下に示す凝集工程と融合工程の原文から、「凝集時の反応液の固形分濃度は」から「開始剤を用いることができる。」までのすべてを一字一句変えずに引用せよ。
··· 原文 ···
凝集時の反応液の固形分濃度は、通常5重量%〜20重量%の範囲で、好ましくは10重量%〜15重量%の範囲で行われる。反応液の固形分濃度が5重量%未満であると、あるいは20重量%を超えると、凝集が起こりにくい場合がある。
〔融合工程〕
融合工程においては、凝集工程と同様の撹拌下で、凝集体の懸濁液のpHを3〜7の範囲にすることにより、凝集の進行を止め、結晶性ポリエステル樹脂の融点以上の温度で加熱を行なうことにより凝集体を融合させる。
前記加熱の温度としては、結着樹脂の融点以上であれば問題無い。
前記加熱の時間としては、融合が十分に行われる程度行えばよく、例えば、0.5〜10時間程度行えばよい。
前記融合工程においては、結着樹脂が融点以上に加熱されている時に、あるいは融合が終了した後に、架橋反応を行わせてもよい。また、凝集と同時に架橋反応を行なうこともできる。架橋反応を行わせる場合には、例えば、結着樹脂として2重結合成分を共重合させた、不飽和スルホン化結晶性ポリエステル樹脂を用い、この樹脂にラジカル反応を起こさせ、架橋構造を導入する。この際、以下に示す重合開始剤を用いることができる。
··· 利用可能な資料 ···
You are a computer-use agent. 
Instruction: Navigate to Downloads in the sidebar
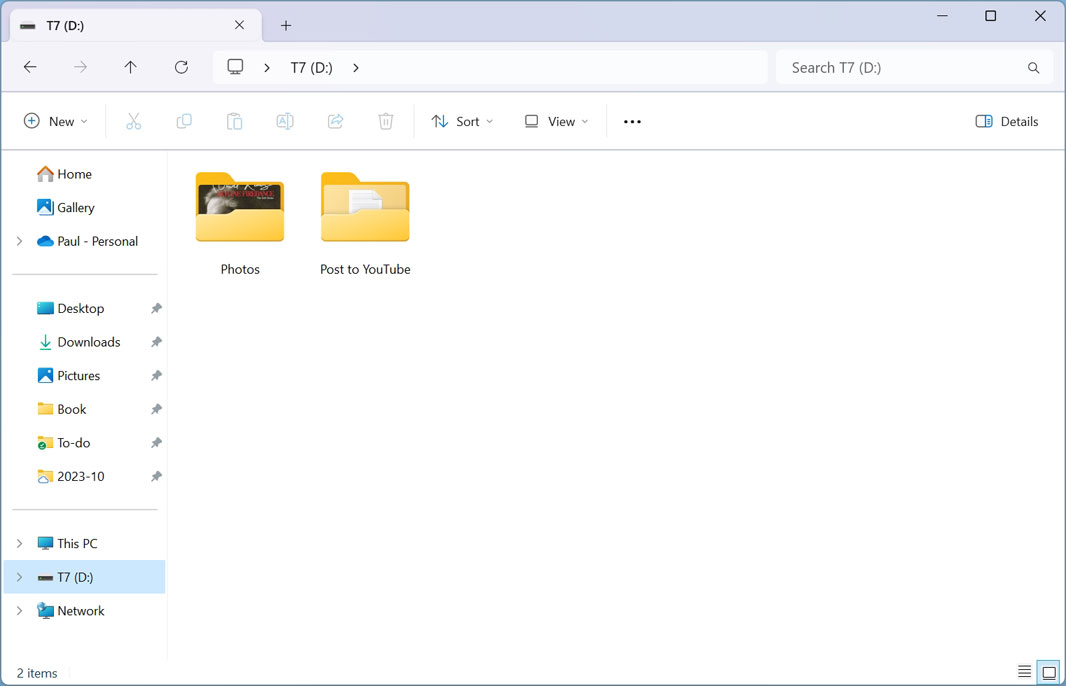pyautogui.click(x=88, y=342)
···
* 解答 *
凝集時の反応液の固形分濃度は、通常5重量%〜20重量%の範囲で、好ましくは10重量%〜15重量%の範囲で行われる。反応液の固形分濃度が5重量%未満であると、あるいは20重量%を超えると、凝集が起こりにくい場合がある。
〔融合工程〕
融合工程においては、凝集工程と同様の撹拌下で、凝集体の懸濁液のpHを3〜7の範囲にすることにより、凝集の進行を止め、結晶性ポリエステル樹脂の融点以上の温度で加熱を行なうことにより凝集体を融合させる。
前記加熱の温度としては、結着樹脂の融点以上であれば問題無い。
前記加熱の時間としては、融合が十分に行われる程度行えばよく、例えば、0.5〜10時間程度行えばよい。
前記融合工程においては、結着樹脂が融点以上に加熱されている時に、あるいは融合が終了した後に、架橋反応を行わせてもよい。また、凝集と同時に架橋反応を行なうこともできる。架橋反応を行わせる場合には、例えば、結着樹脂として2重結合成分を共重合させた、不飽和スルホン化結晶性ポリエステル樹脂を用い、この樹脂にラジカル反応を起こさせ、架橋構造を導入する。この際、以下に示す重合開始剤を用いることができる。